Davidson continues: “Virtually all of our construction and furnishing elements – from cement, steel and sanitary-ware to tiles, paint and furnishings – are South African-made. We also work within legislated governmental frameworks and ‘best of’ business practice, which places emphasis on the use and support of small and medium enterprises whenever possible.
“Importantly, this includes BEE Codes of Good Practice, which also places emphasis on the transformation of the supply chain and empowering black and emerging suppliers and contractors.”
The final piece in this particular jigsaw inevitably brings personnel into the equation, which is inevitably not lost on South Point. With an entirely South African team to call upon, national enrichment beams from all corners of the Company, and is, in-turn, rewarded by relatively low turnover rates, and strong levels of employee retention.
“Our emphasis is on growing talent in-house so today’s cleaner might be tomorrow’s receptionist. Up-skilling is key,” Davidson affirms. “We are also investing in formalising our skills development programmes, exploring the establishment of a training academy that sources and grows artisanal skills like plumbers, electricians, painters, rope-access teams, etc.
“Looking ahead, there are exciting longer-term opportunities with local college and university partnerships. Of course, being the home-away-from-home to some 11,000 university students at any given time provides us with a vast skills-pool of young, hardworking talent.”
Many former residents have gone on to carve out viable careers within South Point, working their way up the ranks to complete the cycle from satisfied customer to satisfying provider.

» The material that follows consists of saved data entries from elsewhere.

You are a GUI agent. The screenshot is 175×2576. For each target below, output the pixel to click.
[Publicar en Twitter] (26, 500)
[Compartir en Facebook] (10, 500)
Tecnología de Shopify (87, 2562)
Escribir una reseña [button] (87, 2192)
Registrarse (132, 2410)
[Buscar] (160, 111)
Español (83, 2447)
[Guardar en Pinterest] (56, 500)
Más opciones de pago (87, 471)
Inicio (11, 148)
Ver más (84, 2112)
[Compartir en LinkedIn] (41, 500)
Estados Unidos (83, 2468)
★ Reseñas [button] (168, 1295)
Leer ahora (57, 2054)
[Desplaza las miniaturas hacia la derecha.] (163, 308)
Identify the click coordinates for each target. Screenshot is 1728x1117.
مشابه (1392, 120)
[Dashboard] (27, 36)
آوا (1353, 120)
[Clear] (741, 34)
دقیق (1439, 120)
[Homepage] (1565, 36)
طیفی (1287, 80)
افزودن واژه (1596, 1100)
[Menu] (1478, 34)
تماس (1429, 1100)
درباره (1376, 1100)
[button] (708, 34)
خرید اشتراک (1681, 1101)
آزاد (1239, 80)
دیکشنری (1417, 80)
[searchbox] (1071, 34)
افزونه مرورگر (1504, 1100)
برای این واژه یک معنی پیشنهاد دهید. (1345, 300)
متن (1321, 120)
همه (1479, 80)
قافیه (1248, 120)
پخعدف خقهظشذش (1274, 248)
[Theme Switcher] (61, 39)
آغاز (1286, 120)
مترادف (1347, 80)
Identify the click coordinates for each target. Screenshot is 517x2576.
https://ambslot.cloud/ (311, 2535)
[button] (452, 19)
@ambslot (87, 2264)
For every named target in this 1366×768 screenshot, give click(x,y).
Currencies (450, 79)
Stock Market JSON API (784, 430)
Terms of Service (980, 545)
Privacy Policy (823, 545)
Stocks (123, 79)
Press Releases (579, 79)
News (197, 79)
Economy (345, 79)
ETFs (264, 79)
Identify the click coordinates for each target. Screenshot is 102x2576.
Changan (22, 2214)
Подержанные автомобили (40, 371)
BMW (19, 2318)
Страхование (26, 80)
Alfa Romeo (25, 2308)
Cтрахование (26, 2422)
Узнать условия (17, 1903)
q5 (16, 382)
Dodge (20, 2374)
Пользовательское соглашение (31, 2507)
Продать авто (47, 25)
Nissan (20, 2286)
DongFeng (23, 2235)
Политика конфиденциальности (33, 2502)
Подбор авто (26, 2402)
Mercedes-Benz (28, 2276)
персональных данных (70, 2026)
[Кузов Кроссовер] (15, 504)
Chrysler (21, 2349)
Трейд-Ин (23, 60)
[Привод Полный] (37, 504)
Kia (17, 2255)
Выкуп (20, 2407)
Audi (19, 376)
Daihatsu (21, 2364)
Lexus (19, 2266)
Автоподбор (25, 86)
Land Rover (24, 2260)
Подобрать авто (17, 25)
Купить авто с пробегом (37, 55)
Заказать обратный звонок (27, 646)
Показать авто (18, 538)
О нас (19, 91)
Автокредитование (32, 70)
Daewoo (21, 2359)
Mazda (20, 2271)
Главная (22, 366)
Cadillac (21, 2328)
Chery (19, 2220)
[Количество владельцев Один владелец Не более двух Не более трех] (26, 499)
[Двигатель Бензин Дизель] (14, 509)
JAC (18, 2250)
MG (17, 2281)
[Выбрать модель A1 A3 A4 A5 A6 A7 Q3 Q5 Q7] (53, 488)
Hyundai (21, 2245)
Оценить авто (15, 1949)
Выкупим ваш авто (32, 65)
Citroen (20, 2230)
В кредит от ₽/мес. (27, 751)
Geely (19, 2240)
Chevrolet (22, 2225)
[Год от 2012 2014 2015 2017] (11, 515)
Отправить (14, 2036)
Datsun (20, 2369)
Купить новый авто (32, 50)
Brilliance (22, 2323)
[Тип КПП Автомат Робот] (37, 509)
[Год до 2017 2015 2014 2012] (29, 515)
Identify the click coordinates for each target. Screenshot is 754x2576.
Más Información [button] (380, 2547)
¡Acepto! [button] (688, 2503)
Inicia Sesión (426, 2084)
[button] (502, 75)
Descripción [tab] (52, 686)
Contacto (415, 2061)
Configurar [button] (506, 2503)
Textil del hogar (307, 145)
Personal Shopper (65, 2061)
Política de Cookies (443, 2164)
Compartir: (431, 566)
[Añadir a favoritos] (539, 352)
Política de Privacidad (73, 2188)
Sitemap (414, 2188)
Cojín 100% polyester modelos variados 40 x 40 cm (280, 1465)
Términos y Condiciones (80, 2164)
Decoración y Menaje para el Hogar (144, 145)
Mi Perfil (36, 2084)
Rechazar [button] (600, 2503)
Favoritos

This also fosters a positive DNA, culture and attitude from the top, down, with all understanding the regional and local nuances of the industry and indeed the country, before applying that knowledge where they feel it is most applicable.
Perhaps manifested through another development, or a strategic acquisition, or a newly hired member of staff, or even through one of South Point’s many charitable initiatives, the end result always stems back to its overriding goals of national upliftment and in operating beyond expectations.
“South Point has quickly developed a reputation as a company that always does things a bit differently. We are firm believers in creating a 360-degree ecosystem that incorporates student lifestyle initiatives, urban renewal, retail and office curation, and staff welfare support,” Davidson concludes. “So, you’ll find that we choose office tenants that can offer internship opportunities to students, while the office workers in turn support surrounding businesses that we hand-pick to create ‘complete-street’ neighbourhoods. This curatorial approach cannot be underestimated in the company’s success, creating a student-friendly ‘lifestyle-stay’ rather than a mere ‘convenience-stay’.
“As we often say, ‘we don’t fill space; will fill strategy’, and in the future we will further entrench our position as both the largest and leading accommodation provider in South Africa, ultimately aiming for more than 30,000 owned and managed beds.
“What we will also retain in the process though, is a relentless pursuit of an unparalleled student experience, as a catalyst of urban regeneration initiatives driven by continued innovation and an adoption of leading technology advancements.”